The catalytic synthesis of thiacrowns from thiiranes by Group VI and VII transition metal carbonyl complexes

The synthesis of thiacrowns by the catalytic ring opening cyclooligomerization of thiirane has been investigated by using some Group VI and Group VII metal carbonyl complexes. The Group VI catalyst precursors were transition metal complexes of the form M(NCCH3)(PR3)x(CO)5−x (x=0, M=Cr, Mo and W; x=1, M=Cr, R=Ph; M=W, R=Ph, or OC6H4–p-Me). For Group VII, the manganese carbonyl cations: [Mn(NCCH3)(L)(CO)4]+, L=CO, PPh3, PMe2Ph, PEt3, PBu3 and P(OMe)3 were studied. The yields of the thiacrowns were significantly improved by the addition of dialkyl acetylenedicarboxylates to the reactions catalyzed by the Group VI complexes, but these had no beneficial effect for thiacrown formation for the manganese catalysts.

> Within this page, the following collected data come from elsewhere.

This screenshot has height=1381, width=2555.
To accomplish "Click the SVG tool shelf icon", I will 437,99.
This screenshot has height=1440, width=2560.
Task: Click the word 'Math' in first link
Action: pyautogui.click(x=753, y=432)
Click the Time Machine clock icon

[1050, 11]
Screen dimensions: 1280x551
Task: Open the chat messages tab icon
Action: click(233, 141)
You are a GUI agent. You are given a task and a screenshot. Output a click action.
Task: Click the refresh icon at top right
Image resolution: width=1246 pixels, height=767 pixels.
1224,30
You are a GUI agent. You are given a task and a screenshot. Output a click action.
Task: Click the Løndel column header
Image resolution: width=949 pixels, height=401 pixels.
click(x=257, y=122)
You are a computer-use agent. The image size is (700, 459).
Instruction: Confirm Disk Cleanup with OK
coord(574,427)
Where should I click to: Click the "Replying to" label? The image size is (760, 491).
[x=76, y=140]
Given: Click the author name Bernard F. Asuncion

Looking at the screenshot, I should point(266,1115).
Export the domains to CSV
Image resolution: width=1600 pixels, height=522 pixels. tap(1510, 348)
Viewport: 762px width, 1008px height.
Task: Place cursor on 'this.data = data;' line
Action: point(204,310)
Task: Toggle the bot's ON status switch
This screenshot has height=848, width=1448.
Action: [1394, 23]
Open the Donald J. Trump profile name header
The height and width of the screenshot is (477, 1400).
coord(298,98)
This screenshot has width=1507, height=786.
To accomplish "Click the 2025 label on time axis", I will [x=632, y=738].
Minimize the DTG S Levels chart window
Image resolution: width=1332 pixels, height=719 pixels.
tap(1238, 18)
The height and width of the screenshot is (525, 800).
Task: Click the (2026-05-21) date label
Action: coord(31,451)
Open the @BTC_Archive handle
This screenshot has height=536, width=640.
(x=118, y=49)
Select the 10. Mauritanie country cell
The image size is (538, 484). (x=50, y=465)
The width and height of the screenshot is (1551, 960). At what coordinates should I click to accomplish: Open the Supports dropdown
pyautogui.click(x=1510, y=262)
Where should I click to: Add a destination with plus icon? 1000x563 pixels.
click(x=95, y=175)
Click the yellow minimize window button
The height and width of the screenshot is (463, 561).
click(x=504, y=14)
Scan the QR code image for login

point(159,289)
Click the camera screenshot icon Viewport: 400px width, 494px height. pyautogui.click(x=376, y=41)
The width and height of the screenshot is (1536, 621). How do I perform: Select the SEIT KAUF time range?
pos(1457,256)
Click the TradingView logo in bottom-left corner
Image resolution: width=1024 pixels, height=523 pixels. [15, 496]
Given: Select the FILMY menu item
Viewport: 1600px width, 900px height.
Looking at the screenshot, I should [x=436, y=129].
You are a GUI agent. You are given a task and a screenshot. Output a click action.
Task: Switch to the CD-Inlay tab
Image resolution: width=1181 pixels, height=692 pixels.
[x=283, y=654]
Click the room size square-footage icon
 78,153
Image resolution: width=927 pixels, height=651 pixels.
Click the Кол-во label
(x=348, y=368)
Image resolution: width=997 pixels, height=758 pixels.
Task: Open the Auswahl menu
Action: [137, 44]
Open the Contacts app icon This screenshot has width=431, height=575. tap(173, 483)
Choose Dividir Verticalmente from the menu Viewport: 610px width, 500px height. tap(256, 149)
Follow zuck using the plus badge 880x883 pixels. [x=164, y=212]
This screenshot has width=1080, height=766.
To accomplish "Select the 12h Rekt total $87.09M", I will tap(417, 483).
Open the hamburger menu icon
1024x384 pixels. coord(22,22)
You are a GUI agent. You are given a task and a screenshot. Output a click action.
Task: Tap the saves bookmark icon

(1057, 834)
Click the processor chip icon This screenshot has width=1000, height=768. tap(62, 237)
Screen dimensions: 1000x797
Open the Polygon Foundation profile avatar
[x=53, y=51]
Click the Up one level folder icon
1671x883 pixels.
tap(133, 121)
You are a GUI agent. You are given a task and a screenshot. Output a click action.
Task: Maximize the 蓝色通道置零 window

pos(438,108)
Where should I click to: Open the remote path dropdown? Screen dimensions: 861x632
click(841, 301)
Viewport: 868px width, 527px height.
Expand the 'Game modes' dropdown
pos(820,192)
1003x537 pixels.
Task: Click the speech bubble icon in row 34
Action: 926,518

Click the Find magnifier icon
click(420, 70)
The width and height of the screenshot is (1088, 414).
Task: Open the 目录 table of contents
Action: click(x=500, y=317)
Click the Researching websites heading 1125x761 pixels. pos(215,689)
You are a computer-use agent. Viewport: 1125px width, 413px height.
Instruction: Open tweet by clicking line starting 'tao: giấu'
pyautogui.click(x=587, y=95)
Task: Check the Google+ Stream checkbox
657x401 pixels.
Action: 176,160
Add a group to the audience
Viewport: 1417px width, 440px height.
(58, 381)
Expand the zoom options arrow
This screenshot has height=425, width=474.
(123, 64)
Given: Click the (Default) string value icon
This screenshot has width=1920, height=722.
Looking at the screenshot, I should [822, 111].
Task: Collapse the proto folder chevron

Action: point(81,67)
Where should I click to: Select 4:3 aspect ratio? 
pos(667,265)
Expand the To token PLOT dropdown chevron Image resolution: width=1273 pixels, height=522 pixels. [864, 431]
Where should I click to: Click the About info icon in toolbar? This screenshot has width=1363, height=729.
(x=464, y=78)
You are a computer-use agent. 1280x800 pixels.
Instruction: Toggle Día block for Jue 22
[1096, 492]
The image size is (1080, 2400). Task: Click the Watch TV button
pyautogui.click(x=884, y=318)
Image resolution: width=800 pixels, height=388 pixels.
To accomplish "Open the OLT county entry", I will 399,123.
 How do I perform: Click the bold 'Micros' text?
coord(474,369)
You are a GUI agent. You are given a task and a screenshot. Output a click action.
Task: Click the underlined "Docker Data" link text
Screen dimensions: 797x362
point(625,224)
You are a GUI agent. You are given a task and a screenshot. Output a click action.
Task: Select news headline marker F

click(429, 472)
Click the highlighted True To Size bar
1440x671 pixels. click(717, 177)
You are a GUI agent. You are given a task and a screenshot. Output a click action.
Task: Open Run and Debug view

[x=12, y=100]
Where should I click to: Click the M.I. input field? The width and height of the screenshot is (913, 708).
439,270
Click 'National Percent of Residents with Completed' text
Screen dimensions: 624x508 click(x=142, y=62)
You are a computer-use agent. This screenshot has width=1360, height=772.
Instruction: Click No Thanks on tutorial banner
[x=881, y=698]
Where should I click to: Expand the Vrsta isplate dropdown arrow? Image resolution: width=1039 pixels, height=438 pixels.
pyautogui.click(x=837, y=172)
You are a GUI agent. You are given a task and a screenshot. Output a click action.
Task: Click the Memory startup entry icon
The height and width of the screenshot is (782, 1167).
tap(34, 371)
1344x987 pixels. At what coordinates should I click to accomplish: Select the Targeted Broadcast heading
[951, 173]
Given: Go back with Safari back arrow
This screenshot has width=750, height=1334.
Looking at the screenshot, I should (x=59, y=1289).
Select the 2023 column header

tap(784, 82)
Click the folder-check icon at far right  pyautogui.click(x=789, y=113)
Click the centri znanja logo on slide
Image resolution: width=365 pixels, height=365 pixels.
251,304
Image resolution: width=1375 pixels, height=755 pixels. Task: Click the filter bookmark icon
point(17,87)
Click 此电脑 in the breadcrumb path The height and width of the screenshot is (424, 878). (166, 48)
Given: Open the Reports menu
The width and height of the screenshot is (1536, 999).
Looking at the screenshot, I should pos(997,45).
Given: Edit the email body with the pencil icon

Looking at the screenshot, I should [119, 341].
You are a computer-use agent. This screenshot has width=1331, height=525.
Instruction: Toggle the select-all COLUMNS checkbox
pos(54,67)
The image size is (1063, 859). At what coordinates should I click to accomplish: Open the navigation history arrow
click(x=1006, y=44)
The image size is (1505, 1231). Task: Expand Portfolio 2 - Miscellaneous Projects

The principal thiacrown products are 1,4,7,10-tetrathiacyclododecane (12S4), 1,4,7,10,13-pentathiacyclopentadecane (15S5) and 1,4,7,10,13,16-hexathiacyclohexadecane (18S6). Some of the manganese catalysts also yield the cyclic polydisulfides (SCH2CH2S)n (1–4) (where n=2–5), but the principal side product with the manganese catalysts is thiirane homopolymer. The phosphine-substituted catalysts give better yields of thiacrowns than the parent carbonyls in all cases.